## [Records to process]

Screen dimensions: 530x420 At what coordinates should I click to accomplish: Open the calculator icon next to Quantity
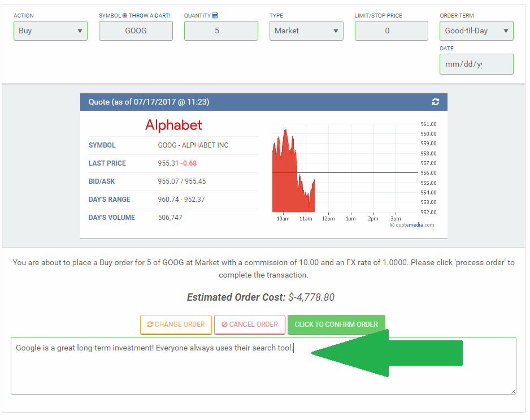(215, 16)
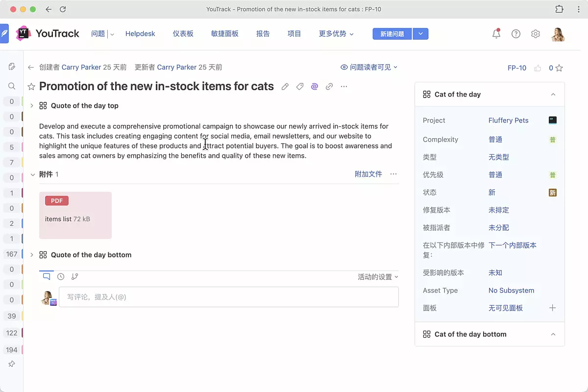Toggle star on issue title
The height and width of the screenshot is (392, 588).
pyautogui.click(x=31, y=87)
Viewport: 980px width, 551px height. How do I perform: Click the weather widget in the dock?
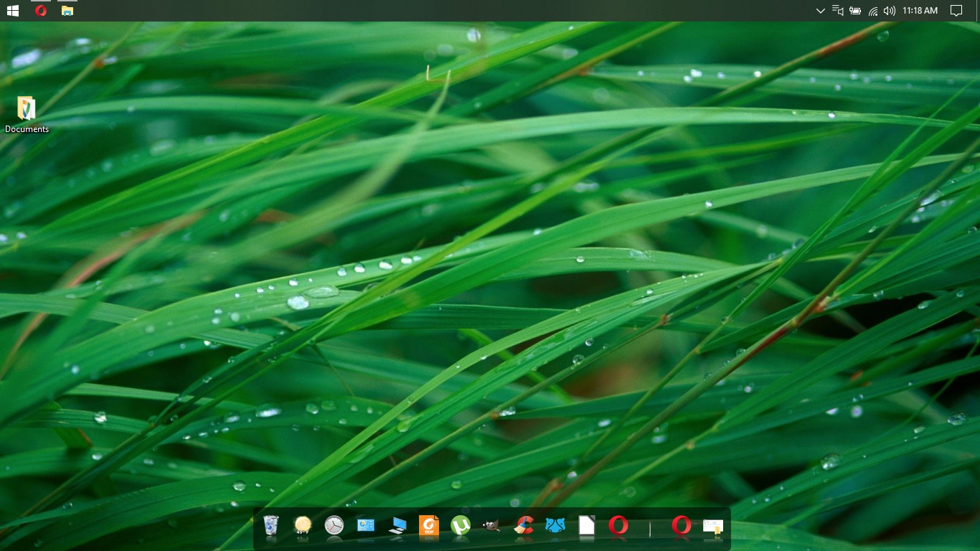303,526
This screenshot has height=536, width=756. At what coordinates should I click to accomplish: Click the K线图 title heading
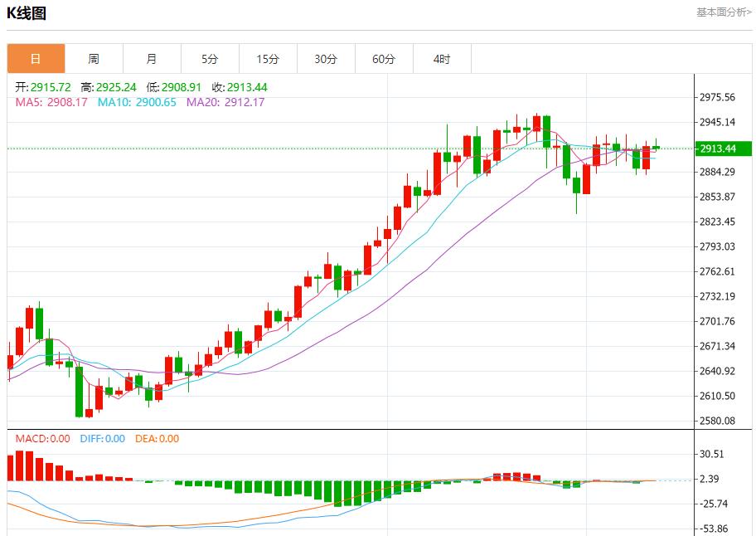coord(27,13)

## [Problem to work on]
Your output should be exactly the lines of the records above from the one with "Viewport: 980px width, 551px" through the last, both ends included, with pictures excluded.

## [Answer space]
Viewport: 980px width, 551px height. How do I perform: Click the weather widget in the dock?
303,526
This screenshot has height=536, width=756. At what coordinates should I click to accomplish: Click the K线图 title heading
coord(27,13)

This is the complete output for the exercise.